The Bolsheviks put before the assembly a resolution recognizing the authority of the new Soviet government. The assembly rejected it, and went on to pass the first ten articles of a new Basic Land Law, intended to supplant the new Bolshevik legislation on the subject. The guards then requested the chairman to adjourn the session, and locked and sealed the building so that the delegates could not meet the next day. Rejection of the Bolshevik resolution had meant the forcible end of the Constituent Assembly.

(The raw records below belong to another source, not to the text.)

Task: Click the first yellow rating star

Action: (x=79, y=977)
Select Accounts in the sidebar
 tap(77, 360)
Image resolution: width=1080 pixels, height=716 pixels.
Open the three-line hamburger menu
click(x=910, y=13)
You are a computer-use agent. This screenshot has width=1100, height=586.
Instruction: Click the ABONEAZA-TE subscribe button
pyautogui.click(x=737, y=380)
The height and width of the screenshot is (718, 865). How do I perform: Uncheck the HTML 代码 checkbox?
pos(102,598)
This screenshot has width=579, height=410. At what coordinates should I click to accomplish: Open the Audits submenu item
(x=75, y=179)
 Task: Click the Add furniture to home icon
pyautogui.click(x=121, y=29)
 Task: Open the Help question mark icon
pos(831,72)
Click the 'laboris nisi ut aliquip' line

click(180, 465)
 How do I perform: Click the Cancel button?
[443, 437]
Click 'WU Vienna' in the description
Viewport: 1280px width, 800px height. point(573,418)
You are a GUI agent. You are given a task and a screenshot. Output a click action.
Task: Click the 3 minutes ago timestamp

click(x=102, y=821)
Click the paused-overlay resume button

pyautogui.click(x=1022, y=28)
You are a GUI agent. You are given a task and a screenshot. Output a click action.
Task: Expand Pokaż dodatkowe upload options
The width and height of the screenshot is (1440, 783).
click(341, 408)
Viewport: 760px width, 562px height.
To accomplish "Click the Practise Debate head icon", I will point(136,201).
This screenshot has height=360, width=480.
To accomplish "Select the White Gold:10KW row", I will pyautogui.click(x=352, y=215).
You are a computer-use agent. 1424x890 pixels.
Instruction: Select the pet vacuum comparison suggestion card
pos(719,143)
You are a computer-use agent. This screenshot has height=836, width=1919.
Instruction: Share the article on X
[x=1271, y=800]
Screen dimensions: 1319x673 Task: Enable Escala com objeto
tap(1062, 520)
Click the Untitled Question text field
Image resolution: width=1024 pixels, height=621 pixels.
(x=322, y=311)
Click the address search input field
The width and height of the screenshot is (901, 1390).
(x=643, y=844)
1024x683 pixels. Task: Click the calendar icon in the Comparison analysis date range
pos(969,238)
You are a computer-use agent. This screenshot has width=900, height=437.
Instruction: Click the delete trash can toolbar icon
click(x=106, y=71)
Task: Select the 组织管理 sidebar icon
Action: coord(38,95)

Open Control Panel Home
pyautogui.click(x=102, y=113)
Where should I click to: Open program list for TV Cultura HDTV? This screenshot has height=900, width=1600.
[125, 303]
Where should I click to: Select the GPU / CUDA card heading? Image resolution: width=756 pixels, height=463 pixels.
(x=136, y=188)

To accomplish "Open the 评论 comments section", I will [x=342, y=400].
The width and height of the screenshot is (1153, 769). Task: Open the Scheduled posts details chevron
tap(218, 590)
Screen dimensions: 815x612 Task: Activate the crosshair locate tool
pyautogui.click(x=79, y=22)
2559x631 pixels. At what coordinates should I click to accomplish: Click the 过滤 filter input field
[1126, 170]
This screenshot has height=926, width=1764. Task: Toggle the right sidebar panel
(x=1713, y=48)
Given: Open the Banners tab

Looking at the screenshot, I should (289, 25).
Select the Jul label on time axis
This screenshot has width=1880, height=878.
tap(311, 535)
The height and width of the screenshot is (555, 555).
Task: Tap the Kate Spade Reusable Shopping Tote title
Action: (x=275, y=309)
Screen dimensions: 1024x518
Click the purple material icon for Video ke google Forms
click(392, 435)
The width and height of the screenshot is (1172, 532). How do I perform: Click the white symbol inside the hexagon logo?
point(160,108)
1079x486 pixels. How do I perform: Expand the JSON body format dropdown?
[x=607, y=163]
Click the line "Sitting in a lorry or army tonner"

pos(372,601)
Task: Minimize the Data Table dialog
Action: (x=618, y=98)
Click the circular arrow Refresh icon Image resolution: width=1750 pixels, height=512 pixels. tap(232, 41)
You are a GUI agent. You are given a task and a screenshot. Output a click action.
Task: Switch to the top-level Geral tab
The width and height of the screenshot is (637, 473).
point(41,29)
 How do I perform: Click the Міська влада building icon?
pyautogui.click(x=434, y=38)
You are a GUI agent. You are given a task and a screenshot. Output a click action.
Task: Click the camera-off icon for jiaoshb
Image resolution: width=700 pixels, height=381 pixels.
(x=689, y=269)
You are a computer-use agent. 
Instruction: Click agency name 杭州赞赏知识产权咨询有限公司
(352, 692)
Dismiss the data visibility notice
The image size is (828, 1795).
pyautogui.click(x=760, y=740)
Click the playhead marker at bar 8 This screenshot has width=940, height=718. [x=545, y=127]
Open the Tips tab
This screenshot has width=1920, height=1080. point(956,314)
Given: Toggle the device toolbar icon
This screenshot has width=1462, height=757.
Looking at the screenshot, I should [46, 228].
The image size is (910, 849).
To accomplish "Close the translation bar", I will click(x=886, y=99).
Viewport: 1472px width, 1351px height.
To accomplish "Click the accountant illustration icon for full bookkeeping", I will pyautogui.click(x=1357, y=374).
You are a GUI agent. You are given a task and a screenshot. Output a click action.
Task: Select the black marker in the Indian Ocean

Some Socialist Revolutionaries had recognized before the Assembly met that its fate would be decided by force. They had set up a Committee for the Defence of the Constituent Assembly, and, like MRC before them, had appealed for the support of the garrison troops in the city. According to one of their members, Boris Sokolov, the Semenov and Preobrazhensky regiments were prepared to come to their support, but the Socialist Revolutionary Central Committee decided against using arms in defence of the assembly. They anticipated that the government would win any armed confrontation in the capital, and decided therefore to rely on the moral appeal of the Constituent Assembly and the broad support which the Socialist Revolutionaries enjoyed in the country at large. When a workers’ demonstration took place in support of the assembly, then, it was unarmed and was forcibly dispersed by the Red Guards, with the loss of some lives.

The dissolution of the Constituent Assembly was confirmed the next day by the Third All-Russian Congress of Soviets, and the Soviet government finally removed the word ‘provisional’ from its title.

Looking at the resistance offered by the moderate socialists, one cannot but conclude that they misjudged both the historical situation and the nature of the Bolshevik Party. They all considered the October seizure of power to be an adventurist putsch, morally reprehensible and objectively unjustified by Russia’s social and economic development. They tended to regard the Bolsheviks as misguided comrades who would be taught a lesson both by history and by the Russian people. None of them thought the Bolsheviks could last long in power. For that reason the reaction of most Socialist Revolutionaries and Mensheviks was to keep their moral record clean for the battles of the future by walking out of the soviets and assemblies where the Bolsheviks had just taken control. In that way they more or less capitulated without putting up a fight (though one should note the places, notably Moscow, which were exceptional in this respect). Only belatedly and reluctantly did many of them come to realize that if the Bolsheviks were to be effectively resisted, then it must be by force.

In the long run, some army officers, the liberal parties and many of the Socialist Revolutionaries did come round to the view that it was necessary to fight the Bolsheviks. By that time, however, this meant a civil war in which the Bolsheviks already held many of the advantages.

3

War Communism

Even after the dissolution of the Constituent Assembly, it was not clear what form of government the Bolsheviks would be able to install, what its relations would be with local soviets as local centres of power, nor what kind of support it would receive from the various sectors of the population. The Bolsheviks had called for ‘All Power to the Soviets’, but Lenin clearly had reservations about that slogan, and the manner in which he had established Sovnarkom did not augur well for the future of decentralized government. The Bolsheviks had also talked a great deal of the ‘dictatorship of the proletariat’ and had called their new government a ‘Workers’ and Peasants’ Government’; but how was the proletariat to put their new-found authority into effect? What was to be the relation between the new centralized institutions of the Soviet government (admittedly as yet largely on paper) and bodies like trade unions and factory committees, which had their own narrower interests to defend?